Rajandra Das did not say but he maintained a vengeful tightness all day that was most uncharacteristic. When the Hot Snacks and Savouries Emporium was safely parked for the night, Rajandra Das paid a call on Mr. Jericho.
“He’s back,” he said, and when Mr. Jericho learned who was back, he sent Rajandra Das to gather up all the Founder Members, with the exception of Dominic Frontera, and while Rajandra Das was gathering up all the Founder Members he went to the drawer where he kept his needle-pistol and took it out of its silk wrapping.
At twenty forty-five Mikal Margolis, chief of security for the Desolation Road project, was going to have a bath in his managerial apartment. The preliminary undercover survey of Desolation Road was complete, the Company could move against Concordat at any time and crush it, it had been a hard day and a long hot bath was what he needed. He opened the door and saw the pointing end of an antique bone-handled needle-pistol.
“Don’t slam the door,” said a voice he had forgotten. “I can shoot you dead through it if I have to. Now, please come with me.”
As Mikal Margolis was redressing, Mr. Jericho noticed the Company uniform.
“I didn’t know that.”
“Well, at least there’s something you don’t know. Chief of Project Security, no less.”
Mr. Jericho said nothing but added a further crime to the charge-sheet in his mind. He led his prisoner by sideways and byways to the perimeter wire. A thread of pure electric tension connected the nose of the needle-pistol to the nape of Mikal Margolis’s neck.
“Under here,” said Mr. Jericho, indicating an open culvert hatch Mikal Margolis had not even known existed.
“How did you find me?” asked the prisoner as the two men splashed through the sewage of Steeltown.
“Damantine disciplines, though that won’t mean anything to you.”
But it did, and Mikal Margolis suddenly knew a lot about Mr. Jericho. And he also knew that for all his Freelancer-trained senses, he could not escape from his captor. So he let him lead him out of Steeltown and into Desolation Road.
The kangaroo court was convened in Rajandra Das’s storeroom amid crates of chick peas donated to Concordat by the Association of Meridian Street Traders. Looking around him, Mikal Margolis recognized the Mandellas, the Gallacelli brothers, the Stalins, Genevieve Tenebrae holding the globe containing her husband’s ghost, even the Blue Mountains father and daughter were there. He shivered. It was like being tried by a parliament of ghosts. Then he saw Persis Tatterdemalion.
“Persis, what is this? Tell me.” She looked away from him. Mr. Jericho read a formal charge. He then asked the defendant how he pleaded.

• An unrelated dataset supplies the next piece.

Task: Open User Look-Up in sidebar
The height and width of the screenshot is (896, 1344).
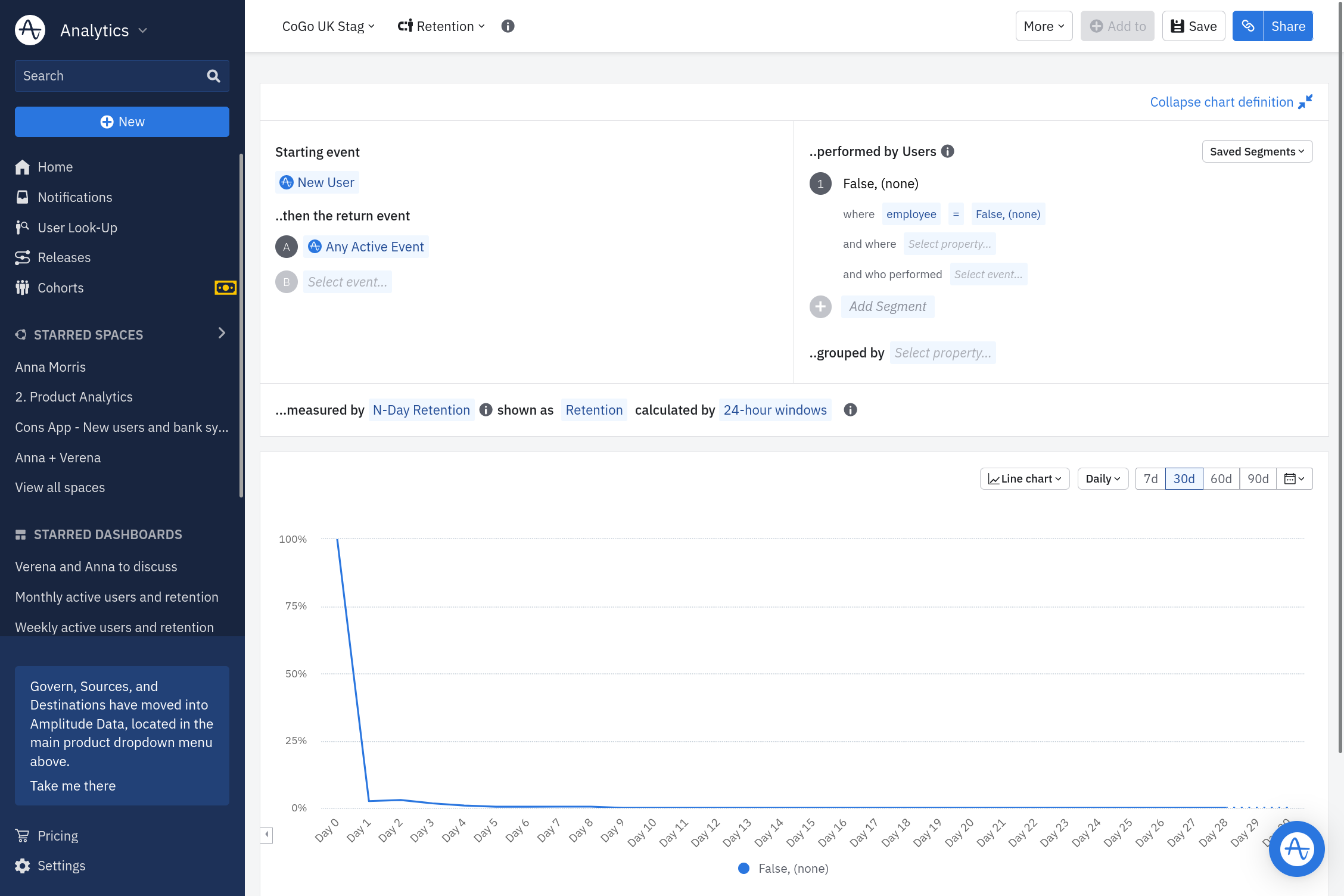Action: 77,228
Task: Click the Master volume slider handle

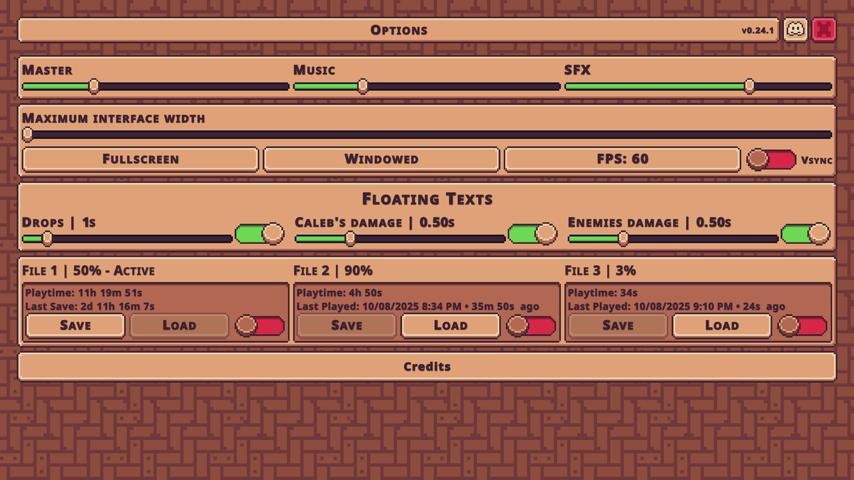Action: (94, 87)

“Tell me, is Mother dead then?” the defendant asked.
“She is,” said Rael Mandella Sr.
“That’s good. I would not have liked for her to see this.”
“What is your plea?” asked Mr. Jericho.
“Guilty as charged.”
And all the jurors agreed. All of them. Even Persis. Even the ghost.

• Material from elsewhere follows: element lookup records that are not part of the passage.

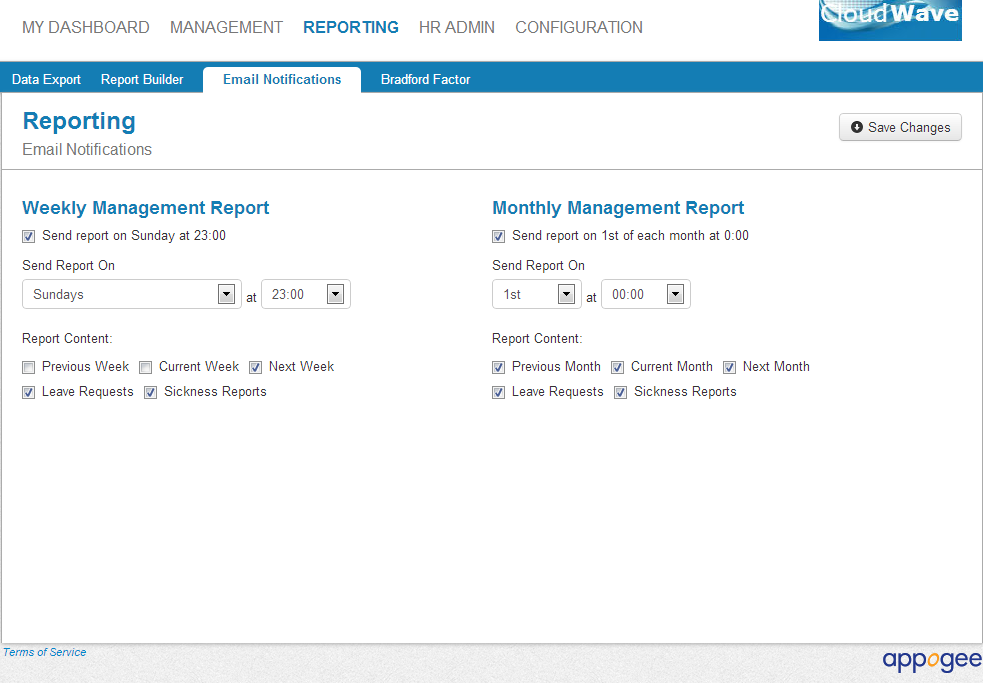The image size is (983, 683).
Task: Switch to the Data Export tab
Action: click(46, 80)
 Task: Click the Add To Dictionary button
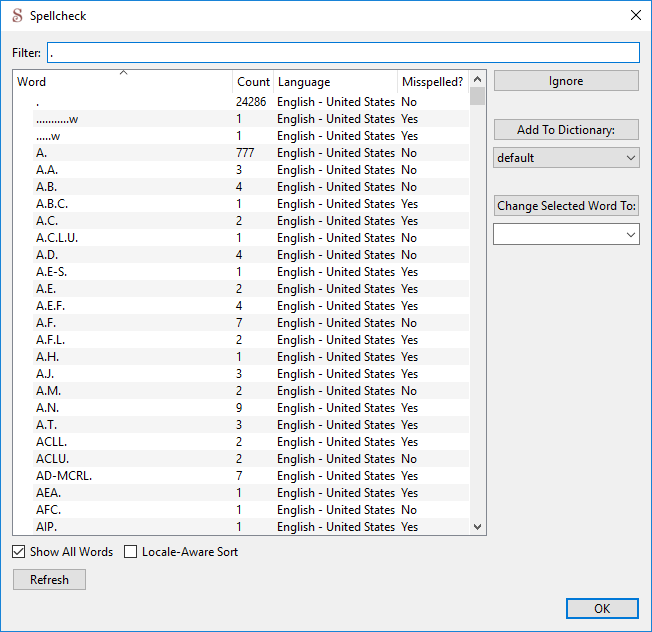[x=566, y=130]
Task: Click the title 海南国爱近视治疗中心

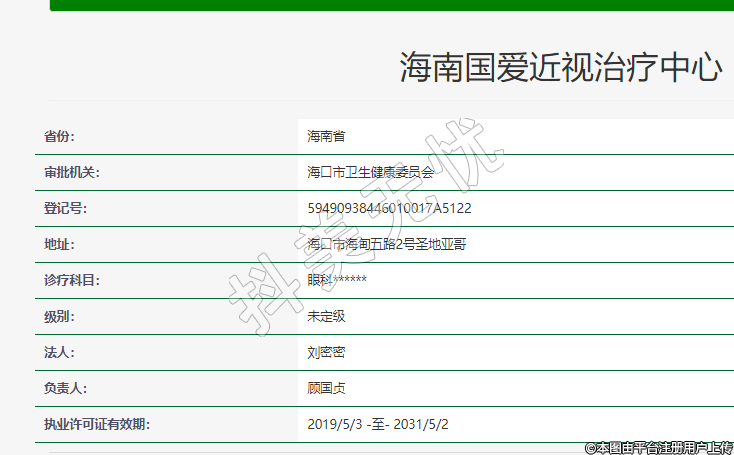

“You know what to do then,” said Mr. Jericho, and for the first time Mikal Margolis saw the rope. As he was led up to the makeshift scaffold (a pair of store step-ladders), he felt neither rage nor hatred but only an overwhelming sense of disgust that the man who had taken on the Bethlehem Ares Corporation and won them to him should meet such an ignominious end. The noose was placed over his neck.
“Don’t you feel any remorse at all?” asked Genevieve Tenebrae, a twisted, pale thing, a hermetic troglodyte. “Don’t you feel anything for poor Gaston?”